What to produce
Look down the entries below and report how many lines hold the string "computer"; write nothing else.

Input
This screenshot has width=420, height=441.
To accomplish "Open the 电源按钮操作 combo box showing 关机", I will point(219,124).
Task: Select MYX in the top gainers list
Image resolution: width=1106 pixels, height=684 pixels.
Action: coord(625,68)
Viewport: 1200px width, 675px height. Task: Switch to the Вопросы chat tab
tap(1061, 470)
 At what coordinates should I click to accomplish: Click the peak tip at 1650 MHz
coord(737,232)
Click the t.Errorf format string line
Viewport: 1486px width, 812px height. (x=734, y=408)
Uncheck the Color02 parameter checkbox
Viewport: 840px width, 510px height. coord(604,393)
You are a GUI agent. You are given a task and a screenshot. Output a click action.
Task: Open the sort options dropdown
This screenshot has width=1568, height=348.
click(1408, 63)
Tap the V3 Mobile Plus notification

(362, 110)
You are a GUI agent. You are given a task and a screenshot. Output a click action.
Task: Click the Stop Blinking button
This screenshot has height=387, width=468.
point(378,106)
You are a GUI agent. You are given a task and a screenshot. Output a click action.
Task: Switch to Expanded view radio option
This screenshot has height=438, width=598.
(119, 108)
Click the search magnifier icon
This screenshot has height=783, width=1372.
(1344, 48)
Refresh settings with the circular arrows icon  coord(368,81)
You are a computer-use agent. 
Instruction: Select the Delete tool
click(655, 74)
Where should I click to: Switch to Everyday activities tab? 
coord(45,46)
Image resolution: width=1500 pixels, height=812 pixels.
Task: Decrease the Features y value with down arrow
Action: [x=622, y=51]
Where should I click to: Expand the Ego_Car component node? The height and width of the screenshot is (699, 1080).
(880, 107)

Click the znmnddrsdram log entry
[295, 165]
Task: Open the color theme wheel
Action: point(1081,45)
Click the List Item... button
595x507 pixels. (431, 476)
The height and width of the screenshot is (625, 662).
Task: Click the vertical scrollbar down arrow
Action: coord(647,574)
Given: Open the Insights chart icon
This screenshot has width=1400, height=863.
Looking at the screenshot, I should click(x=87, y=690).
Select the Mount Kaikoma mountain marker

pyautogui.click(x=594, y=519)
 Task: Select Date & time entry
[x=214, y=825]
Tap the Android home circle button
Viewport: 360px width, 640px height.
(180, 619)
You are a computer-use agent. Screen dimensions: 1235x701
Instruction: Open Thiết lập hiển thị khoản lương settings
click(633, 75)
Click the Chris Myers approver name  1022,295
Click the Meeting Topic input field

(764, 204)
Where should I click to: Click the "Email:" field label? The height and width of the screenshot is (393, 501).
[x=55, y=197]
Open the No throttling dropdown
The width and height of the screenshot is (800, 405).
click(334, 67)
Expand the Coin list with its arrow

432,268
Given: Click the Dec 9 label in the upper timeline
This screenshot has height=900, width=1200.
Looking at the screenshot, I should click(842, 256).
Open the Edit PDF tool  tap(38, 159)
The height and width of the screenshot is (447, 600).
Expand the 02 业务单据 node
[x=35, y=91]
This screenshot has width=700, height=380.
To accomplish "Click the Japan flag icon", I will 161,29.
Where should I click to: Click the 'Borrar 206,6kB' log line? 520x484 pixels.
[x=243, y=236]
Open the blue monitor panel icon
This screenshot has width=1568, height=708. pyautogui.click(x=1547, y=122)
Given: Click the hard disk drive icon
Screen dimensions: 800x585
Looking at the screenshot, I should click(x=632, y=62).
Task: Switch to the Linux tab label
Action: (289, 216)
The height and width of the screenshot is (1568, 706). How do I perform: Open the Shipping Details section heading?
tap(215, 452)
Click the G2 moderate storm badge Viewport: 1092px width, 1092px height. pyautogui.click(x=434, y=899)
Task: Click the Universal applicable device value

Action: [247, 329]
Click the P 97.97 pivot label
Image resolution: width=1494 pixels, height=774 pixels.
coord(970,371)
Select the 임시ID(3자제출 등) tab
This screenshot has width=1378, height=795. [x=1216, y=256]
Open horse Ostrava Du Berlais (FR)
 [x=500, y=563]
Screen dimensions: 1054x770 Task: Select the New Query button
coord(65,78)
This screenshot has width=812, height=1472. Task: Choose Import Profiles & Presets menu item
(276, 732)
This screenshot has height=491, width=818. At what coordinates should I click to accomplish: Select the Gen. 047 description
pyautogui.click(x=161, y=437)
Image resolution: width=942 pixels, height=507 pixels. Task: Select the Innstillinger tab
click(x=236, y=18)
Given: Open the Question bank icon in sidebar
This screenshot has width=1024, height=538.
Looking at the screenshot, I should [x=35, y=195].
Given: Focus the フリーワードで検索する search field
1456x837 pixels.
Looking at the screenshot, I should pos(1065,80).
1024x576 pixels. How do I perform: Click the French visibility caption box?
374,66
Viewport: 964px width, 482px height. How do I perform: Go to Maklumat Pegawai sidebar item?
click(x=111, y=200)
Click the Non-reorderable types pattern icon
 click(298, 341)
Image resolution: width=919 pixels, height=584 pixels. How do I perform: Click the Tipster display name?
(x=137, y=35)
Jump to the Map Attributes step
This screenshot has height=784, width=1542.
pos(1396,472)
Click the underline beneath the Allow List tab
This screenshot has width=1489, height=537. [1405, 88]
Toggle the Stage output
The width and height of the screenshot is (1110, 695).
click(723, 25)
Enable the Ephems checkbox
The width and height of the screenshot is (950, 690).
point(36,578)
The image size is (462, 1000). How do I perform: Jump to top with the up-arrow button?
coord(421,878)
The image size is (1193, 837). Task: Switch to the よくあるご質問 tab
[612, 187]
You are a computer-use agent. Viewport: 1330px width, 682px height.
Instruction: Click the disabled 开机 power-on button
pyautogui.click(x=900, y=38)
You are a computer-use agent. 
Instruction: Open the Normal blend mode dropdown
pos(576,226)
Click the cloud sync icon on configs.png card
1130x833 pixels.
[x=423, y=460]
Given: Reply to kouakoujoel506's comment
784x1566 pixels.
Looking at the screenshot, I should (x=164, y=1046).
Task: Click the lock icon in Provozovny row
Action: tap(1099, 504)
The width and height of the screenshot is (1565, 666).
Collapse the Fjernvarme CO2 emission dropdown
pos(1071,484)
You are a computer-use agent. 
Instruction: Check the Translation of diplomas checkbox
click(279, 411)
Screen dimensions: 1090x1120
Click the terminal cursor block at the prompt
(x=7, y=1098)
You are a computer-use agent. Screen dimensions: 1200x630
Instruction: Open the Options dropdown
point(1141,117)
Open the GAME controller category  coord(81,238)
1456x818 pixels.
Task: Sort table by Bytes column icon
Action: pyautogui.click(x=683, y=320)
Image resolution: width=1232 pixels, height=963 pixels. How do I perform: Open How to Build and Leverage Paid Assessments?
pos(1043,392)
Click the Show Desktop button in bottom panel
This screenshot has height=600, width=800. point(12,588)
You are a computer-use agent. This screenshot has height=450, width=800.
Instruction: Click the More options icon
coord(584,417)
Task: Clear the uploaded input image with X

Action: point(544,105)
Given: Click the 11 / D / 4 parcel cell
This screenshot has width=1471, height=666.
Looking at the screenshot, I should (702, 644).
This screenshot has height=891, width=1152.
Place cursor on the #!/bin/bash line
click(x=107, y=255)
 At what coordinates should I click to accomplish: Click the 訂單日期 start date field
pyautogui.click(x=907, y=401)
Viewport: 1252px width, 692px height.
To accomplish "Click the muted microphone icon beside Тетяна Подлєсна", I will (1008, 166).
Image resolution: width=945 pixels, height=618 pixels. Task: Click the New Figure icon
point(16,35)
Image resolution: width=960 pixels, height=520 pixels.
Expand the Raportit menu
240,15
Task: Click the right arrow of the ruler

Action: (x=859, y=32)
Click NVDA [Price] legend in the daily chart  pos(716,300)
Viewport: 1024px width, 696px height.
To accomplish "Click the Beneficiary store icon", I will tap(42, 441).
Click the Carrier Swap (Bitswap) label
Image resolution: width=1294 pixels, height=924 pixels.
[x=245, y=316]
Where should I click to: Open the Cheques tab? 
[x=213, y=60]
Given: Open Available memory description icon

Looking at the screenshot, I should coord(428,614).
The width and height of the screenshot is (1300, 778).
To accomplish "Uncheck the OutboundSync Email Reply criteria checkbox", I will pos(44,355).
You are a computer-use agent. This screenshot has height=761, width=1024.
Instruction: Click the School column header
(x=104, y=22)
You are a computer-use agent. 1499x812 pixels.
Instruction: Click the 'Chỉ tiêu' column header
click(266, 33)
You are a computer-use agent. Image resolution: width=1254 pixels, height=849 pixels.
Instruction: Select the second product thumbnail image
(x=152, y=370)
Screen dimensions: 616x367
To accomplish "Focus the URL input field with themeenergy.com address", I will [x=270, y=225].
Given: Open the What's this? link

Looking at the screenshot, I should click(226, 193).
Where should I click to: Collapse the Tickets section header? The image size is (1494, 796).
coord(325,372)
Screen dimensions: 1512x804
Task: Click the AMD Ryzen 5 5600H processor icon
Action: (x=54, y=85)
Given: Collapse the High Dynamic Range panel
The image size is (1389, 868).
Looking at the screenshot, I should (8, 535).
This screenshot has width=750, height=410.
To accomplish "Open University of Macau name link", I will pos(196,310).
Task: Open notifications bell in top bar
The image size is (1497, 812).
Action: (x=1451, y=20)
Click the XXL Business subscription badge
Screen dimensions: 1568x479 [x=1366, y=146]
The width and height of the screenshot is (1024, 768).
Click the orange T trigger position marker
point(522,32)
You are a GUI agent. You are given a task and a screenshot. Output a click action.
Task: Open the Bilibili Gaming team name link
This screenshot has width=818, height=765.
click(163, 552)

Expected answer
10